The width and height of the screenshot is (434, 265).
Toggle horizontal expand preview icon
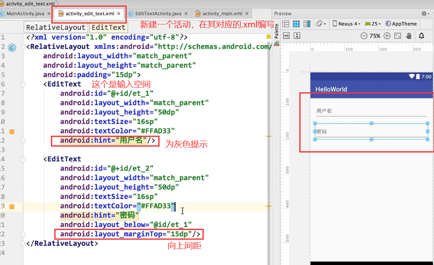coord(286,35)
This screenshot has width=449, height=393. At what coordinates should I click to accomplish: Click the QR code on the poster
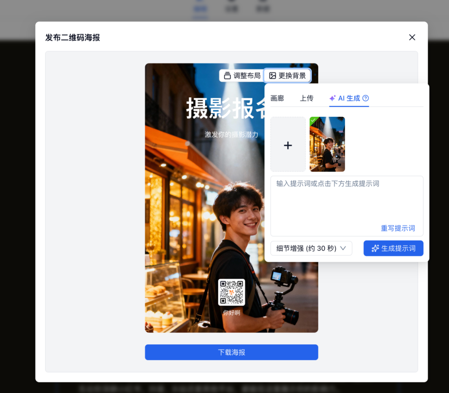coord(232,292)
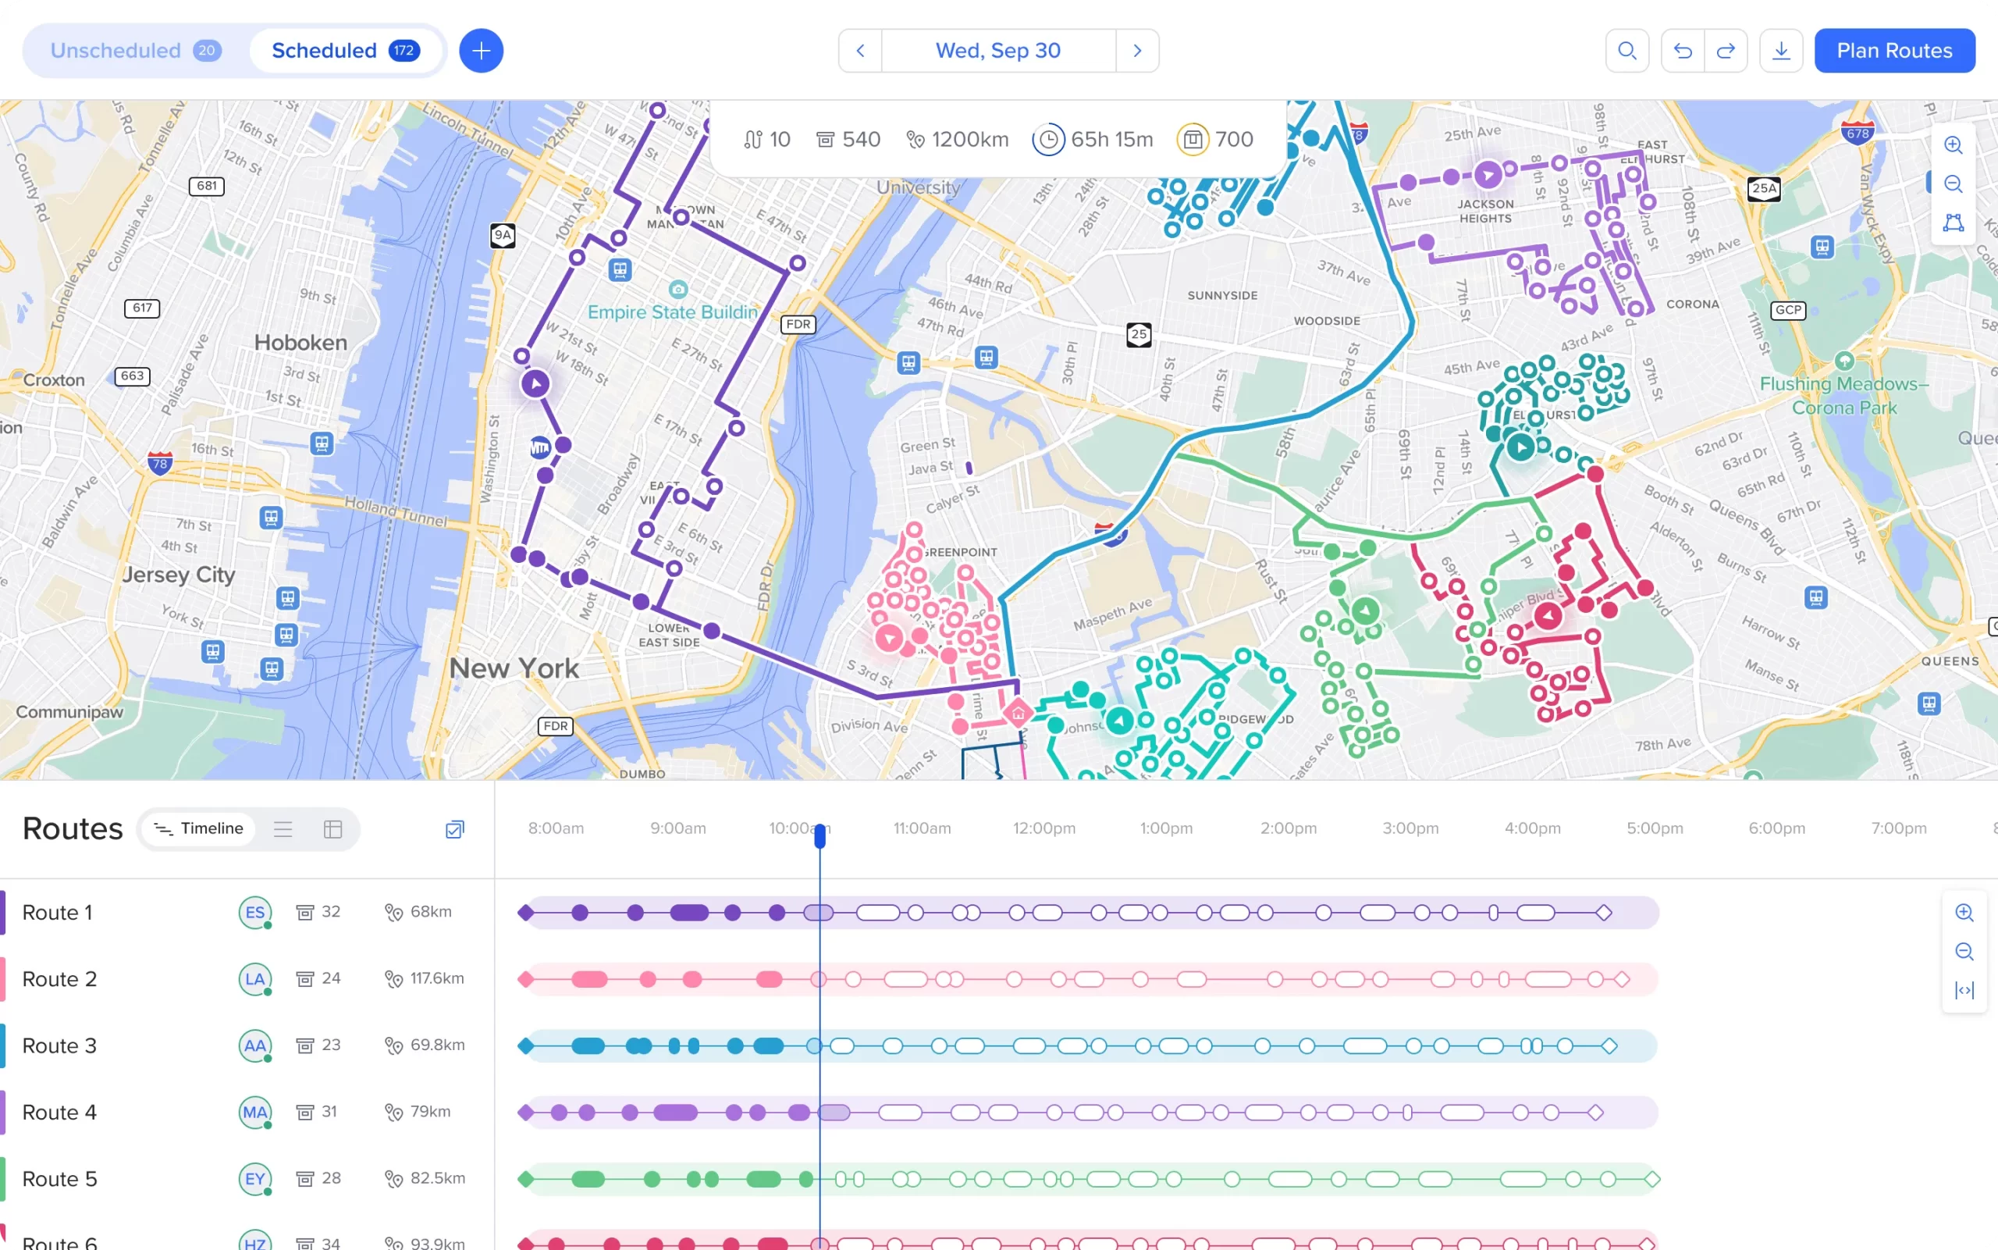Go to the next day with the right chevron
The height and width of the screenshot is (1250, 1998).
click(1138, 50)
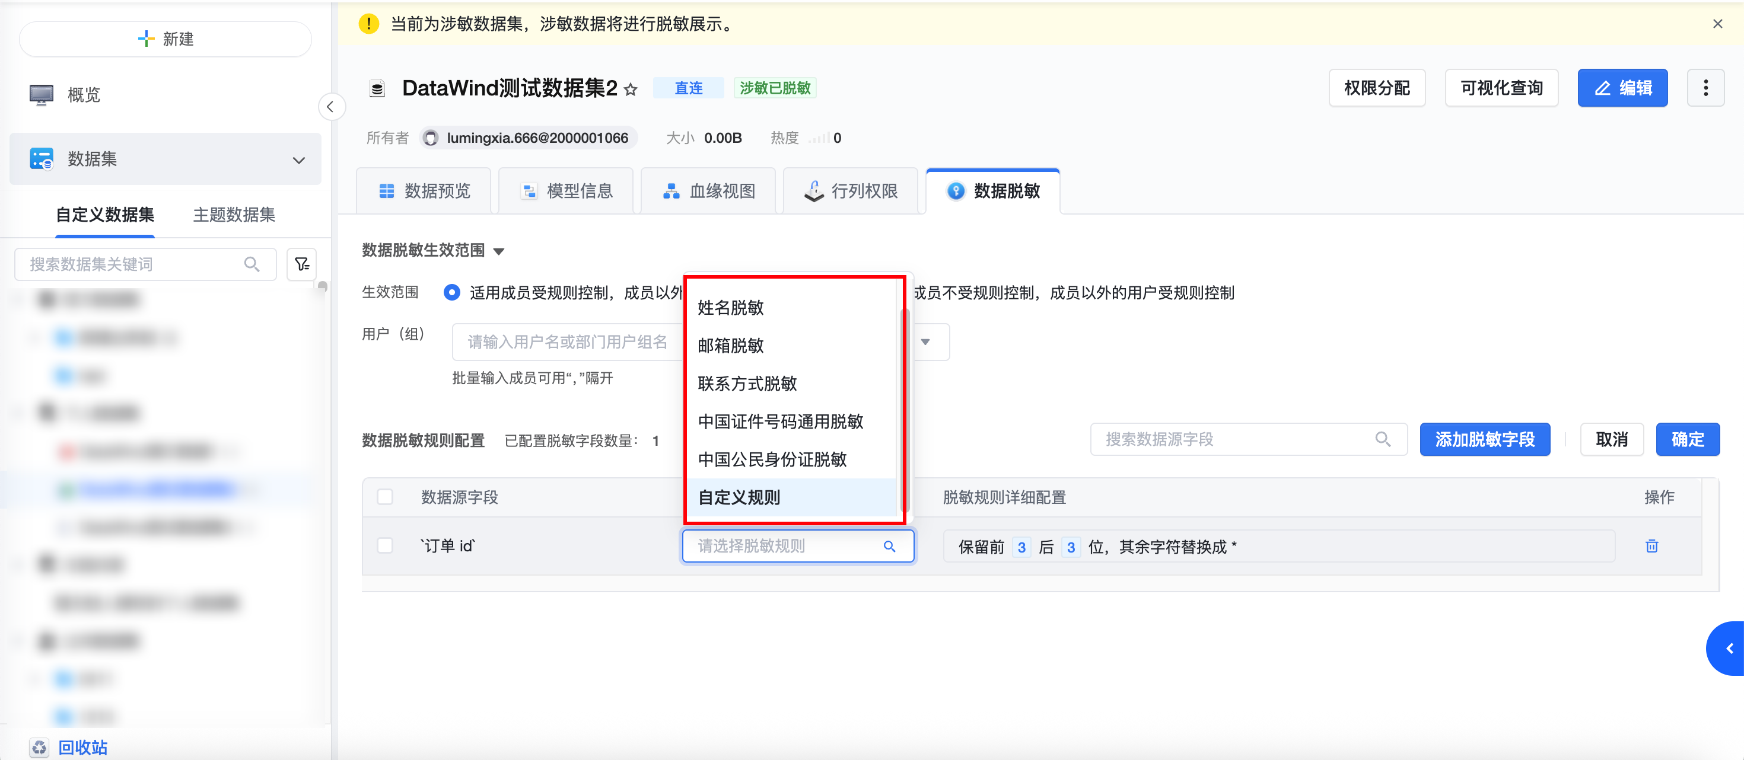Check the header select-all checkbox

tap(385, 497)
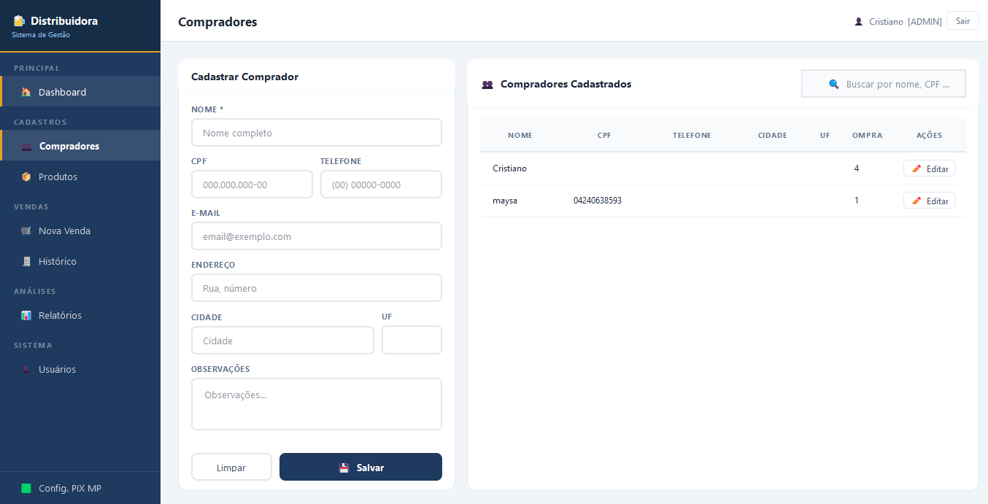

* _SHORT TASK_:
Copy the data above word for word, and leave out the pictures.

* _TASK RESULT_:
The width and height of the screenshot is (434, 265).
Toggle horizontal expand preview icon
coord(286,35)
This screenshot has width=449, height=393. At what coordinates should I click to accomplish: Click the QR code on the poster
coord(232,292)
Go to the next day with the right chevron
The height and width of the screenshot is (1250, 1998).
click(1138, 50)
Check the header select-all checkbox

tap(385, 497)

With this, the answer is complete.